February 23
Posted by sydney on Feb 23rd, 2008
- 1792: February 23, 1792 – Began to drink tea by day light.
- 1791: February 23, 1791 – The farmers are very much behind in their plowings for a spring crop thro’ the wetness of the season.
- 1787: February 23, 1787 – On Feb. 23 the cuckow was heard at Rolle in Switzerland. Rooks build at Faringdon parsonage.
- 1785: February 23, 1785 – Snow-scenes very beautiful. Venus makes a most beautiful appearance.
- 1784: February 23, 1784 – The tops of the blades of wheat are scorched with the frost.
- 1780: February 23, 1780 – Ivy-berries, now near ripe, are coddled with the frost.
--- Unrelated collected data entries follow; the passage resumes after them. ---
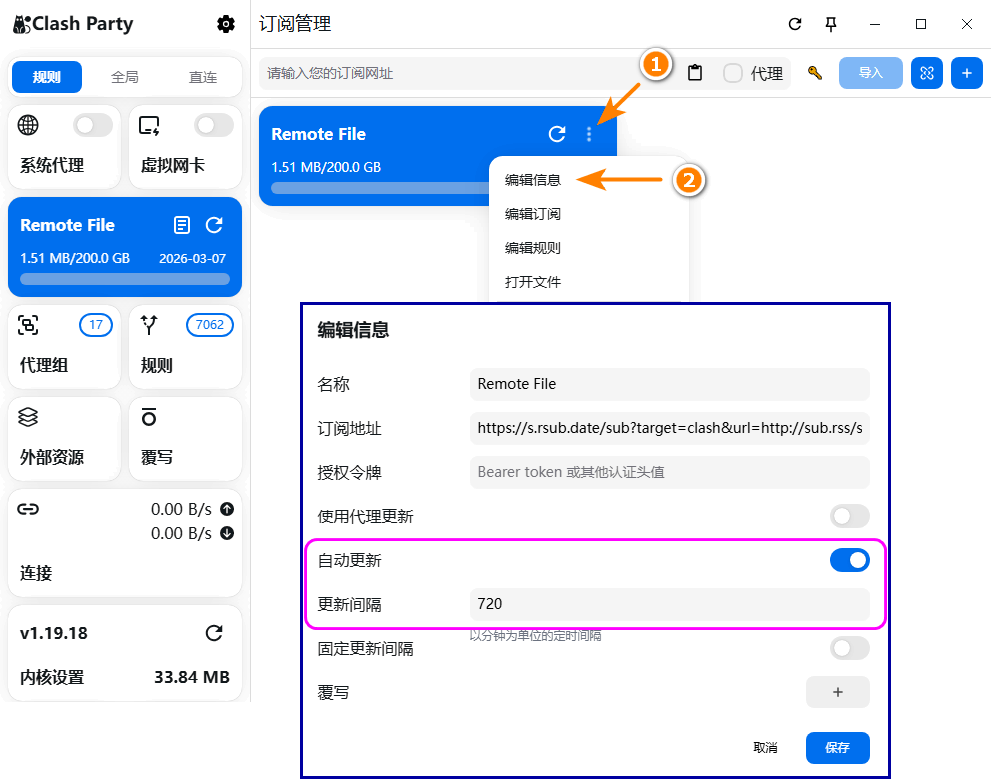Expand 覆写 with the plus button
Screen dimensions: 991x779
[837, 692]
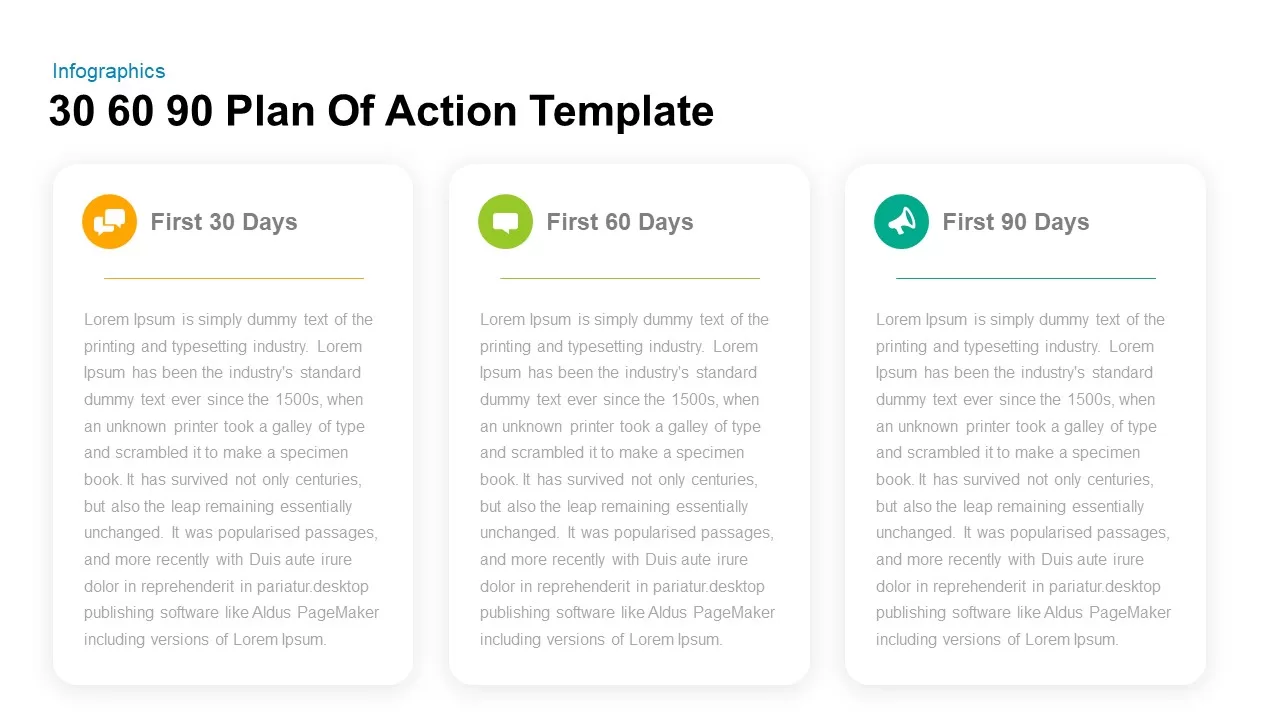Click "including versions of Lorem Ipsum." in the 60 Days card

tap(601, 640)
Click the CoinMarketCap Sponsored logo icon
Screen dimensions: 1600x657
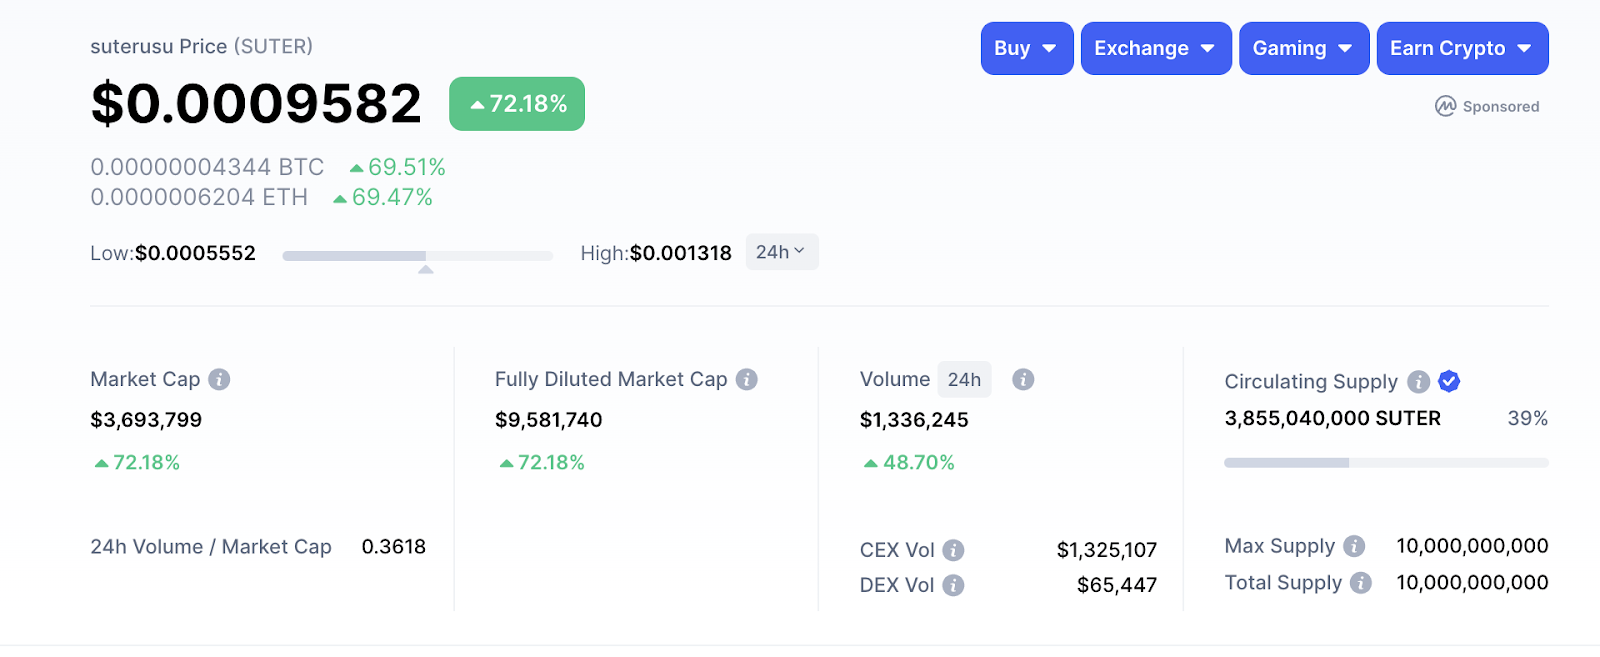[1445, 106]
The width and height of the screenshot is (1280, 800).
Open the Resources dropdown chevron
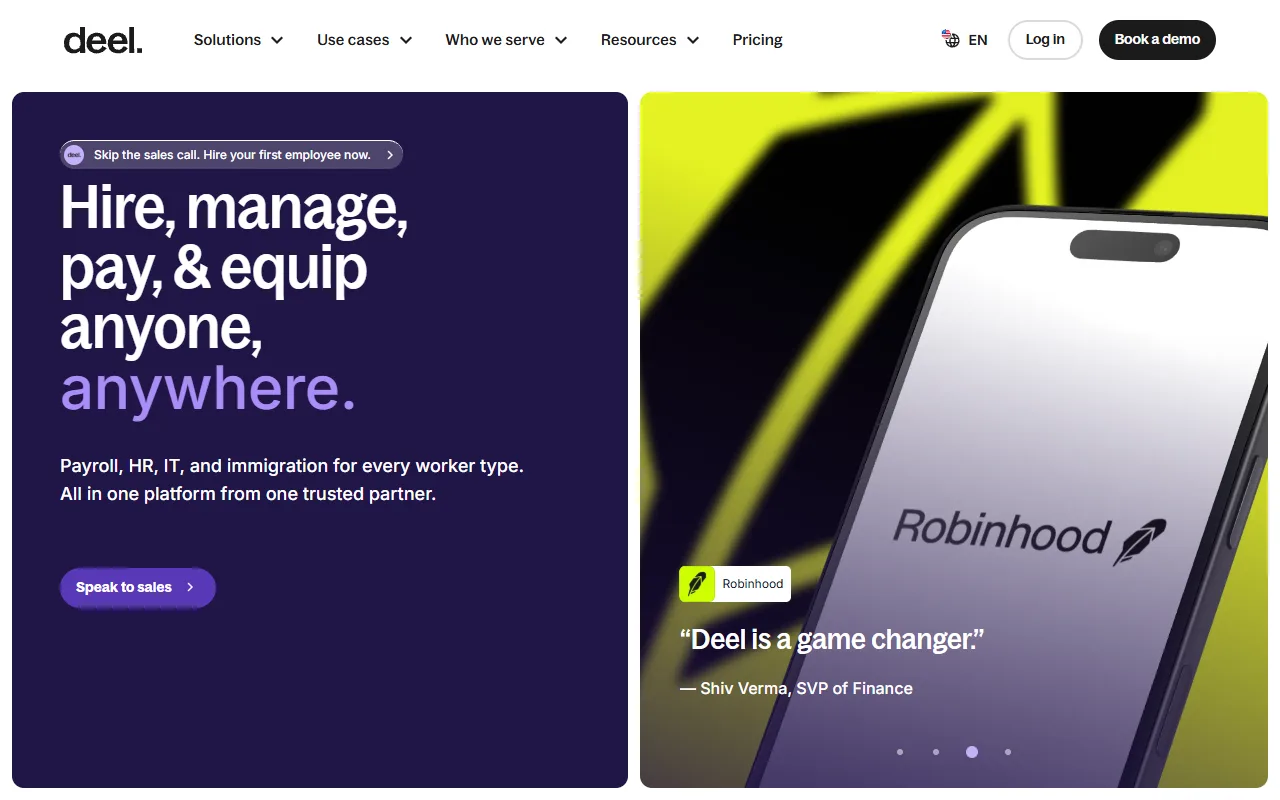[693, 40]
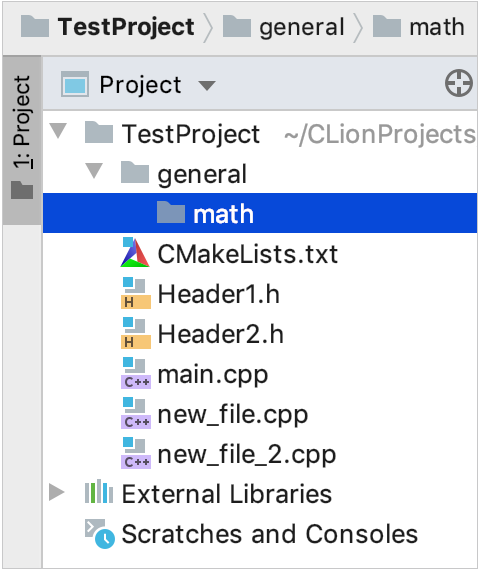
Task: Click the Project view window icon
Action: (75, 84)
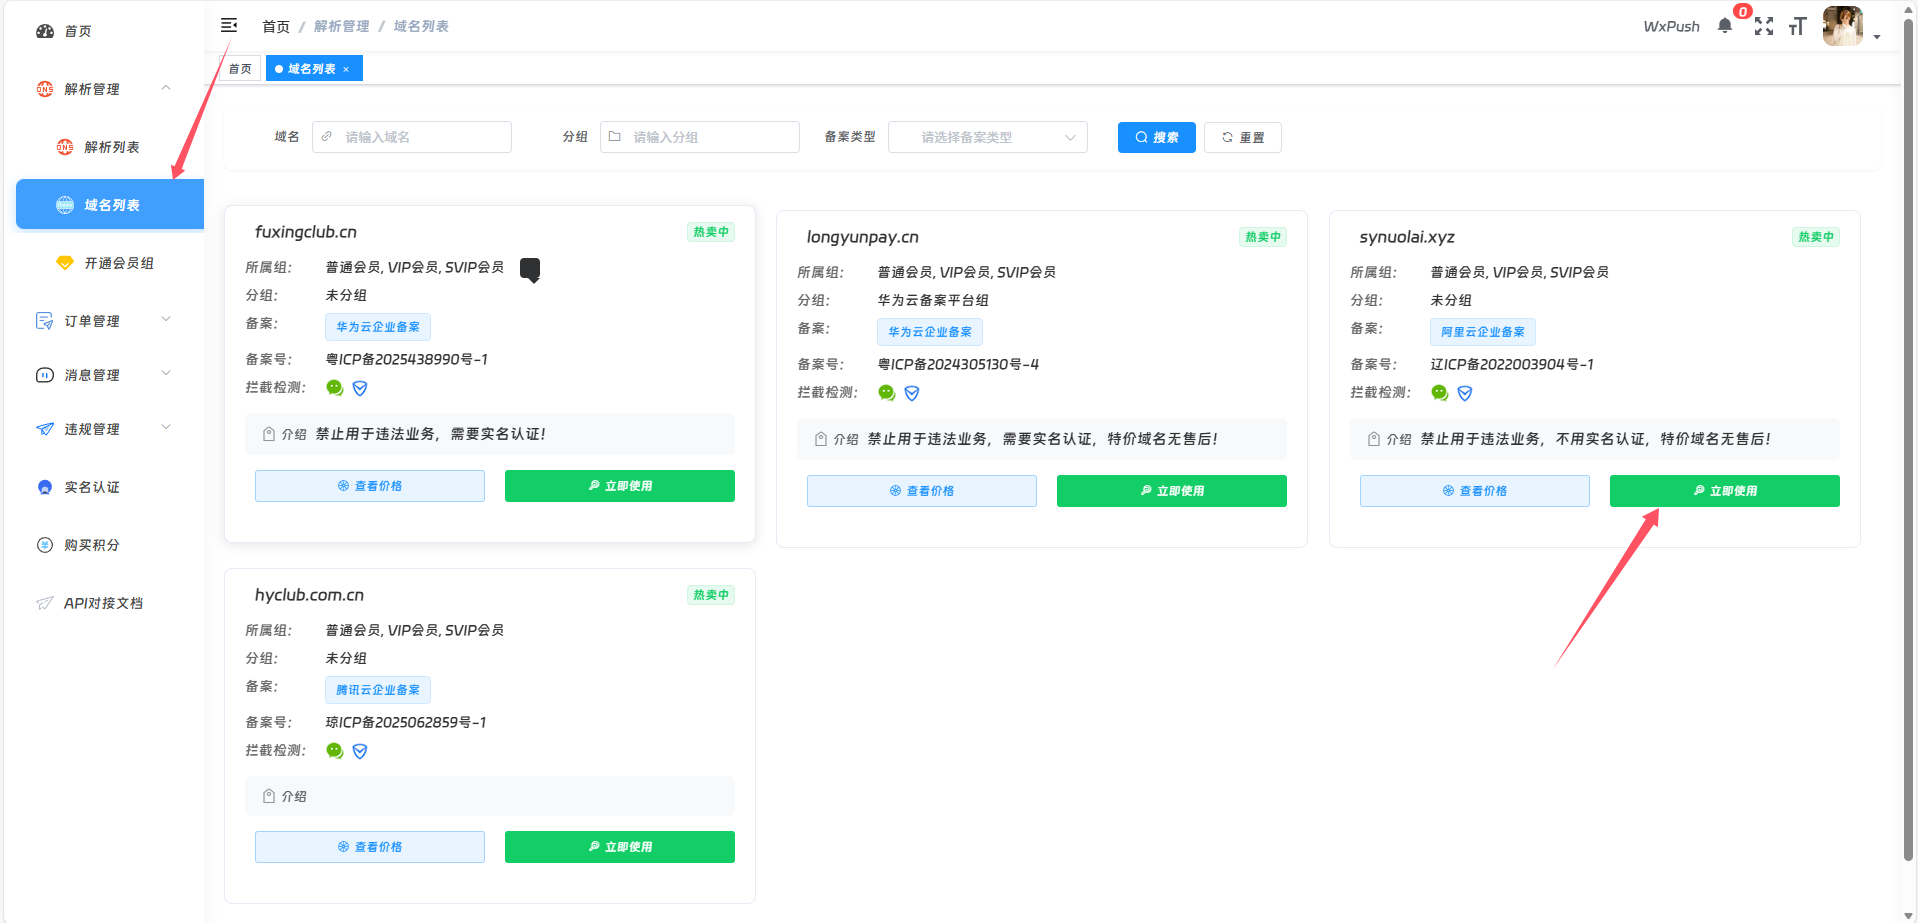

Heath fires.
- 1779: February 23, 1779 – Drivers use the summer track. Roads dusty.
- 1775: February 23, 1775 – Flocks of hen chaffinches, with some bramblings among them. Saw several empty nutshells with a hole in one side, fix’d in the chinks on the head of a gate-post, as it were in a vice, & pierced as I suppose, by a nuthatch, sitta europaea. Vid: Wllughby’s Ornithol::
- 1774: February 23, 1774 – Several muscae appear Skylarks would sing if the wind would permit.
- 1770: February 23, 1770 – Blue mist. Vulg. called London smoke. Quae: Does this meteorous appearance shew itself on the N:E. side of London when the wind is N:E? If that is the case then that mist cannot proceed from the smoke of the metropolis. This mist has a strong smell, & is supposed to occasion blights. When such mists appear they are usually followed by dry weather. They have somewhat the smell of coal-smoke & therefore are supposed to come from London as they always come to us with a N:E:wind.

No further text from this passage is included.